Regarding the effect of flower-visiting insects on the sensory quality of coffee, this study graded those treatments where branches were protected from insects in the same way as those where branches were exposed to insects. No treatment was graded above 85 points (considered excellent for specialty coffee). Similar studies report that pollination in the presence of insects improves cup quality, improving its flavor and aroma [
29]. Many factors, however, determine coffee cup quality—from cultivation conditions, such as the presence of shade, altitude, temperature, and use of fertilizers, to crop genetics to processing and post-harvest practices [
31,
59,
60,
61,
62,
63].
According to Arcila [
31], 90% of the flowers are self-pollinated in the pre-anthesis stage; however, this statement is not based on an experimental study.

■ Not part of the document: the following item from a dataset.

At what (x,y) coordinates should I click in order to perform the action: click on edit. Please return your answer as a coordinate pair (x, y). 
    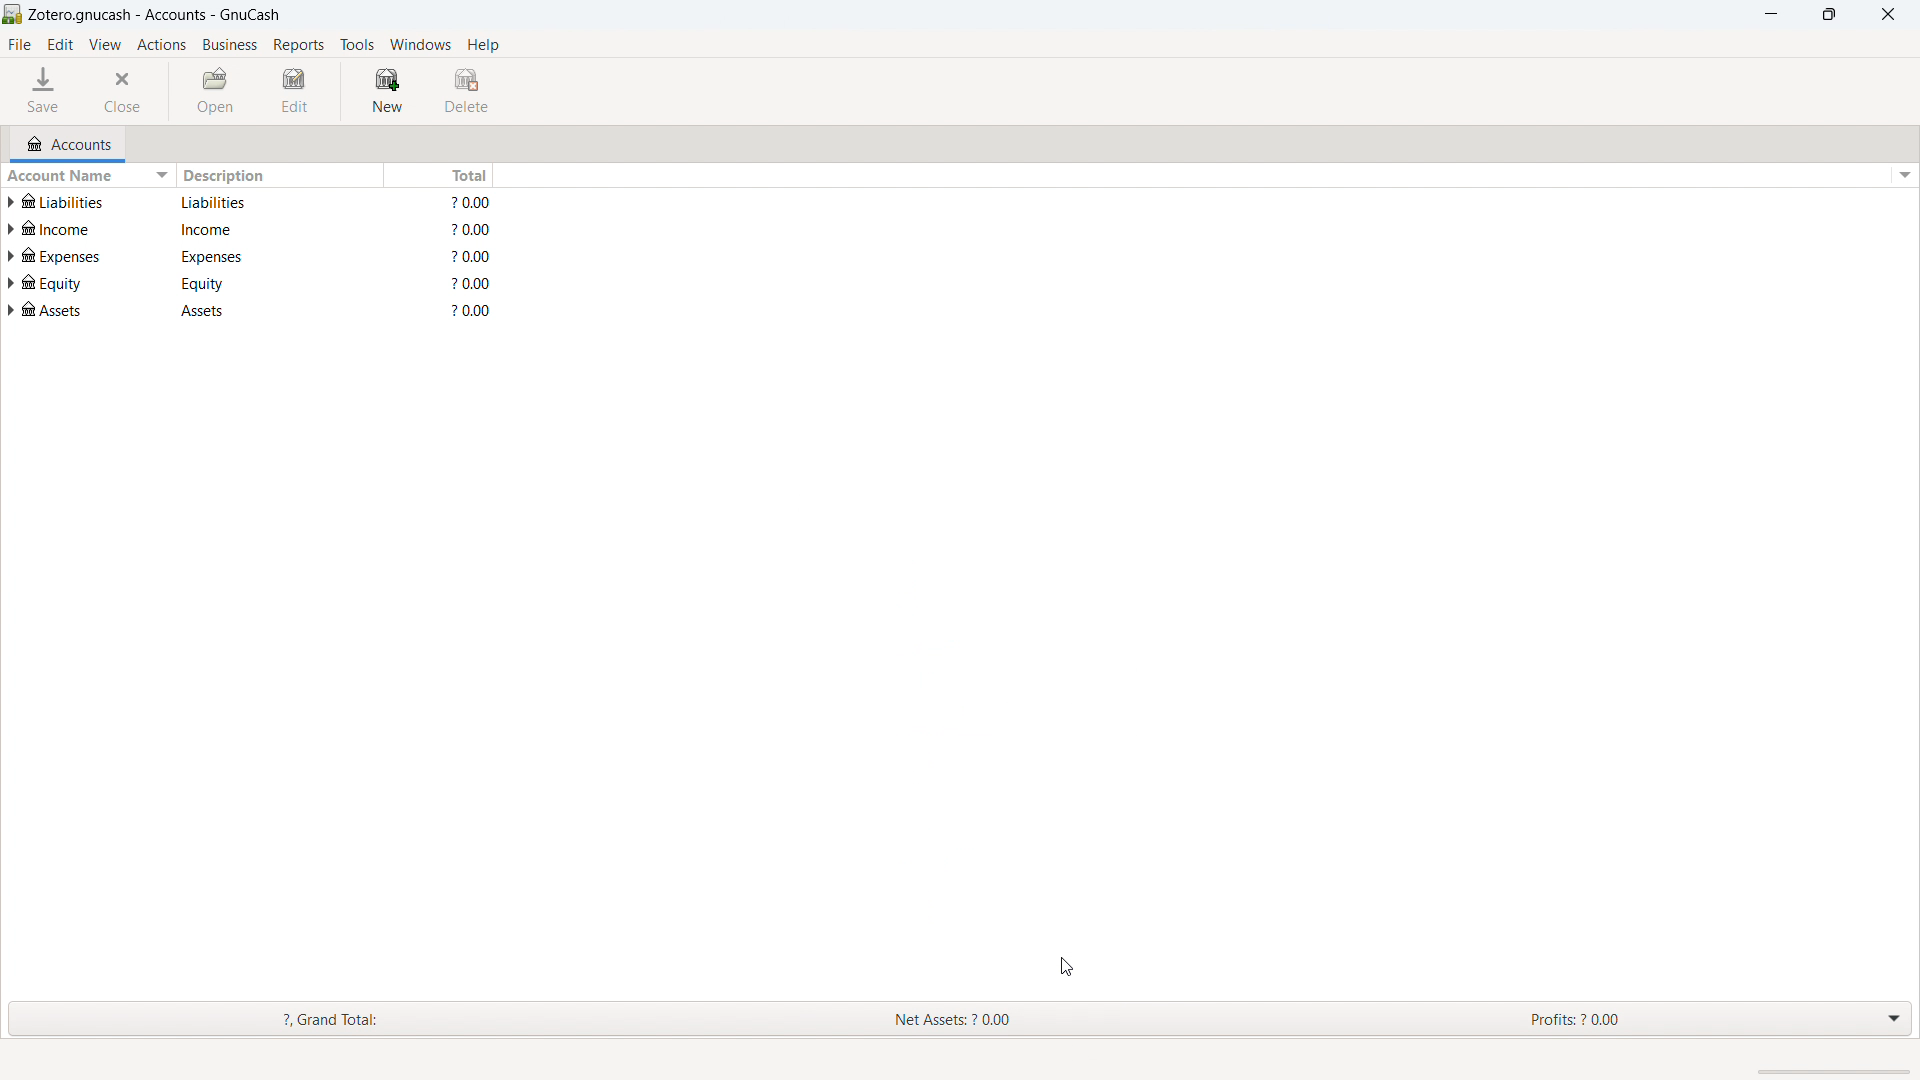
    Looking at the image, I should click on (61, 44).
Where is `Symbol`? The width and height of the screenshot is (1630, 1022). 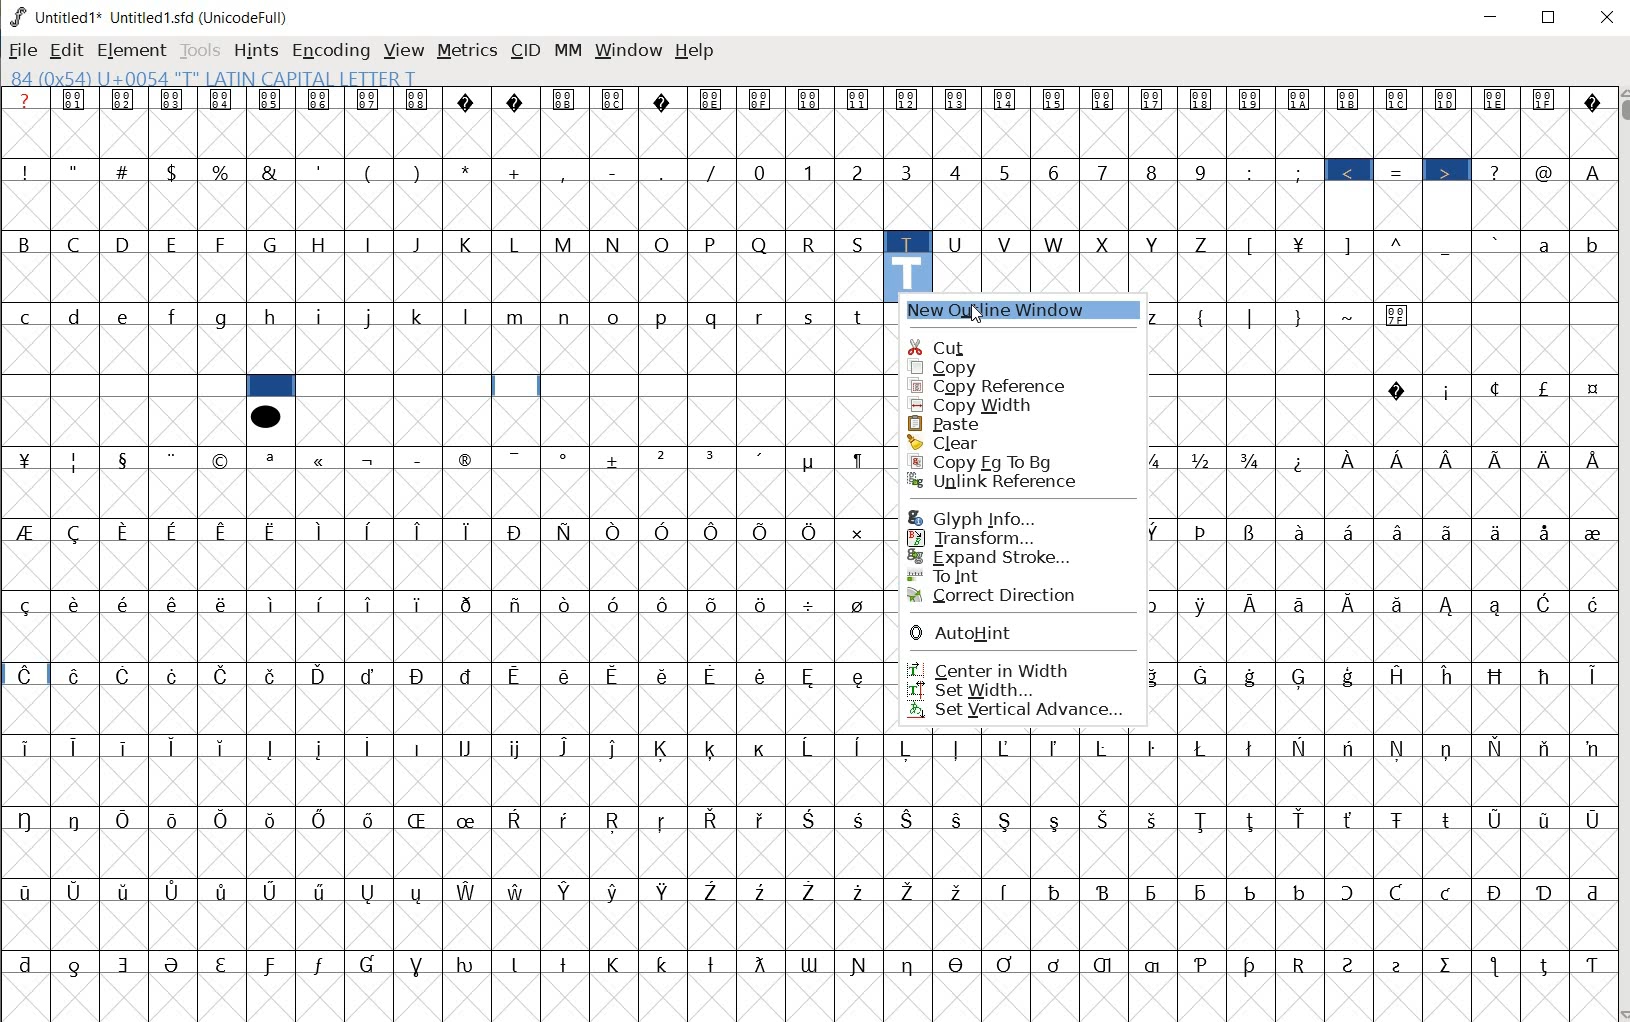 Symbol is located at coordinates (665, 99).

Studies carried out by Krug and Teixeira [
64] and Cabrera [
65] determined that the percentage of self-pollination in pre-anthesis can reach up to 10%. The present study determined that the probability of self-pollination occurring in pre-anthesis is only 6.3%, a value ratified by T6 that serves as an indicator to determine the number of self-pollinated flowers in pre-anthesis. This percentage across the five evaluations was below 10%, which implies that the methodology applied is not only correct, but also that a large part of the crop is not pollinated in the pre-anthesis stage and that most of the pollination apparently occurs from anthesis onwards, when, according to Krug and Teixeira [
64] and Alvim [
66] pollen is released and the stigma is receptive. Although
C. arabica flowers can last from 1 to 2 days after being pollinated [
67,
68], when pollination does not occur within this timeframe, they can last up to 5 days [
68], which is a sufficient time window for insect-mediated pollination to occur in the crop. Finally, it was found that the species
Apis mellifera L. (Hymenoptera: Apidae) was the one that most visited the flowers of
C. arabica with 55.4% of the total visitors and 65.5% of the bees. Regarding the native bees, the presence of
Tetragonisca angustula Latreille, 1825 (Hymenoptera: Apidae) stood out, being the second most abundant species with a representation of 16.4% of the sample of bees).